Merci de le rappeler. Effectivement, la création québécoise de Haute Surveillance de Jean Genet a eu lieu aux Saltimbanques, à l'automne 1964 (donc, avant les Bonnes), dans une mise en scène de Marc Chartier. (J'en parle dans mon chapitre consacré aux Saltimbanques de L'accompagnateur, Éd. Varia.) Rodig Mathieu y avait beaucoup impressionné la critique par son jeu puissant. Sur un plateau vide et entre des murs gris, son Yeux-Verts semblait porter le poids immense et douloureux de la «faute» en même temps que la responsabilité du caïd de la prison. Robert Duparc, jeune finissant de l'École nationale de théâtre, y jouait aussi son premier rôle important.
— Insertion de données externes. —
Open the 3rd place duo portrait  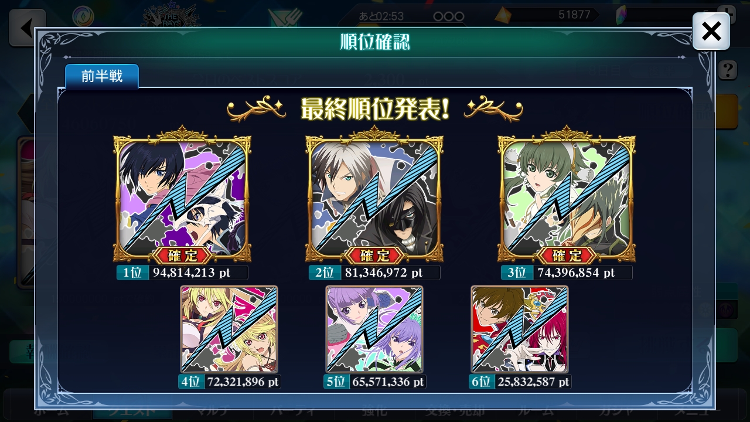click(567, 196)

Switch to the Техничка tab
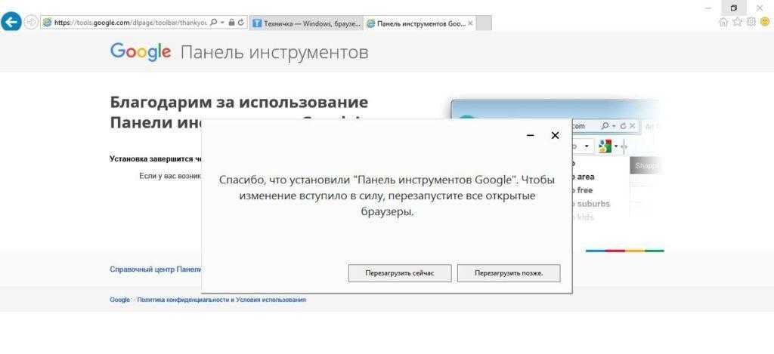[306, 23]
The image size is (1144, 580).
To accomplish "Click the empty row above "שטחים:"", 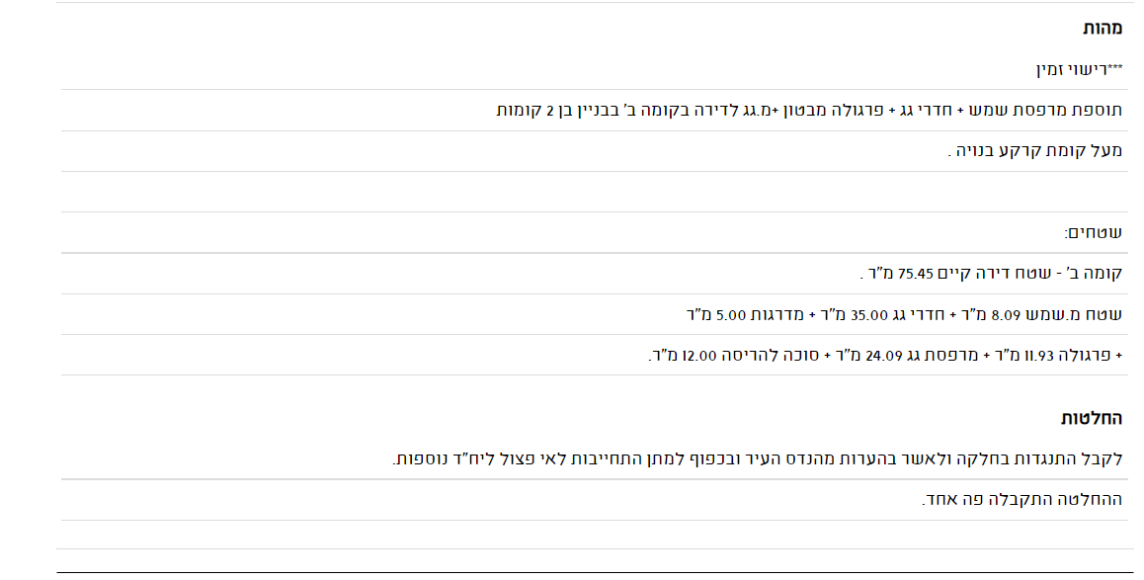I will tap(593, 192).

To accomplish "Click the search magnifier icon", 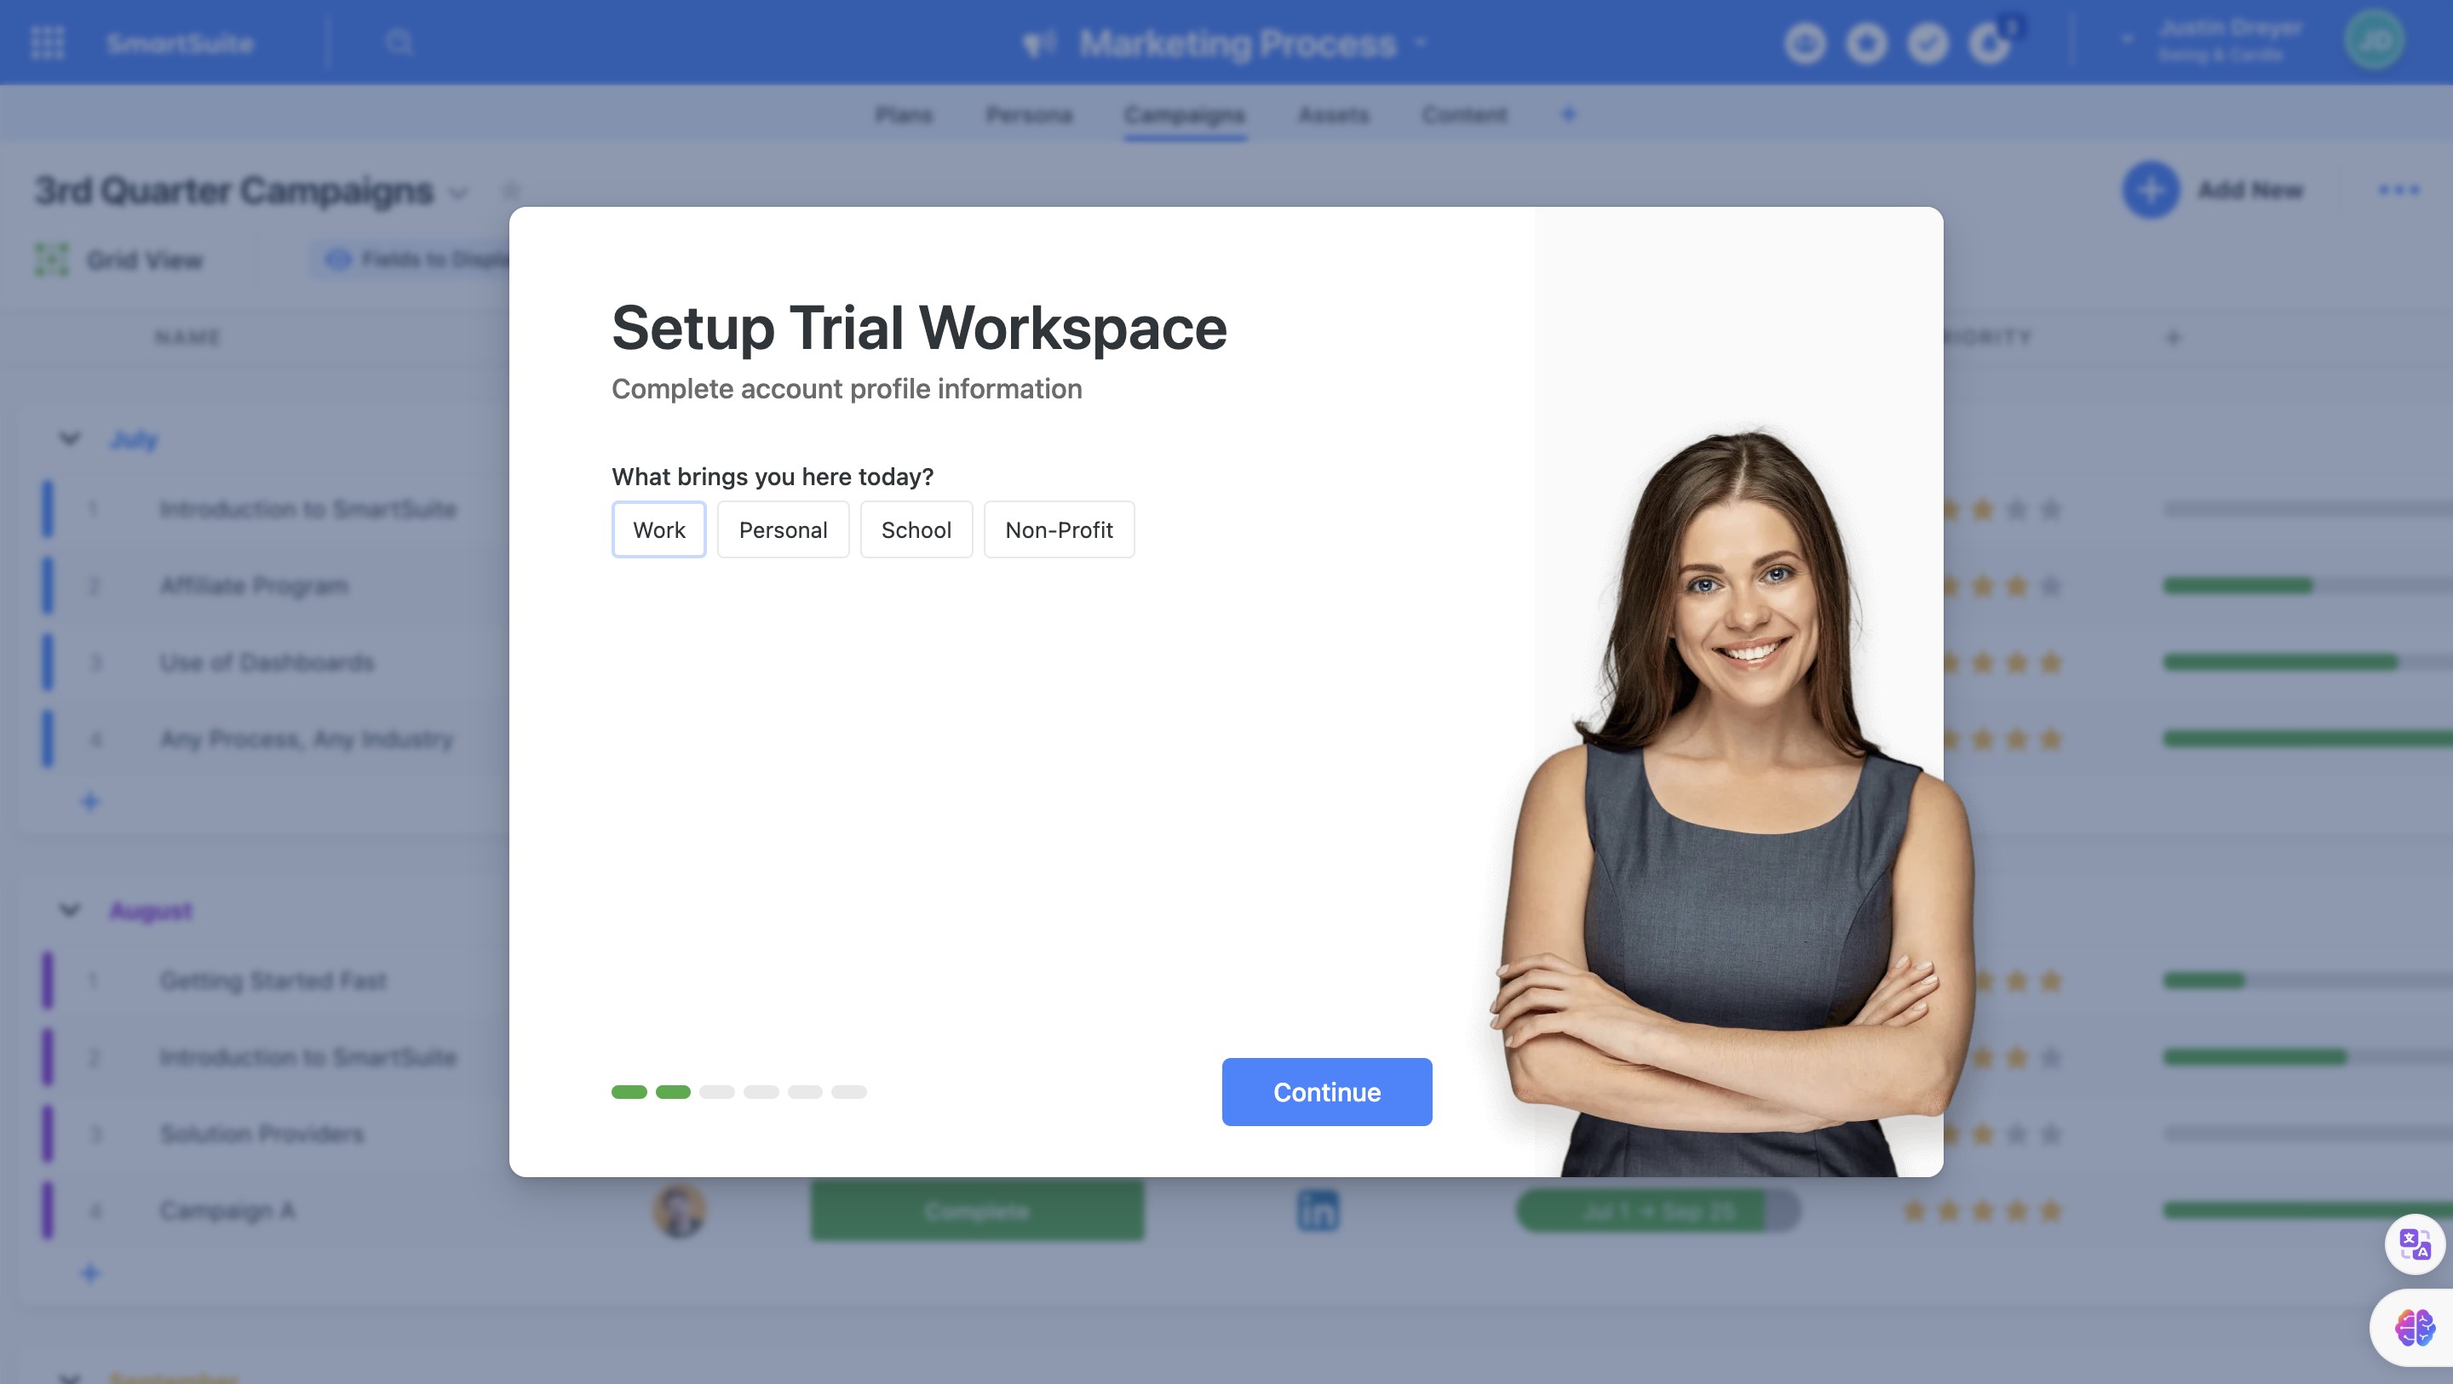I will (399, 43).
Je reste convaincu que cette œuvre que Genet considérait après-coup comme «un brouillon de pièce écrit dans l'ennui et par inadvertance» renferme toujours un potentiel explosif.

Genet est un des auteurs de l'«avant-garde» européenne des années 1960 dont les Saltimbanques ont proposé des créations aux Montréalais (avec Vian, Arrabal, Weingarten, Cousin, Obaldia, etc.).

Au plaisir,


Michel Vaïs, Docteur ès études théâtrales
Rédacteur en chef
Jeu, Revue de théâtre
514-278-5764

Le 09-11-09 à 10:21, Andre G. Bourassa a écrit :

Bonjour Michel,
Si, de Genet, les Saltimbanques n'ont pas créé Les Bonnes, ils semblent bien avoir créé Haute-surveillance. Yerri Kempf, dans son recueil de critiques, Les Trois coups à Montréal (p. 315-316), la situe en septembre 1964; il n'a que des éloges pour Rodrig Mathieu. À toi de le mentionner aux membres de Mascarène, si tu le juges à propos, puisque tu as sûrement plus d'informations sur cette mise en scène que moi, qui ne l'ai pas vue.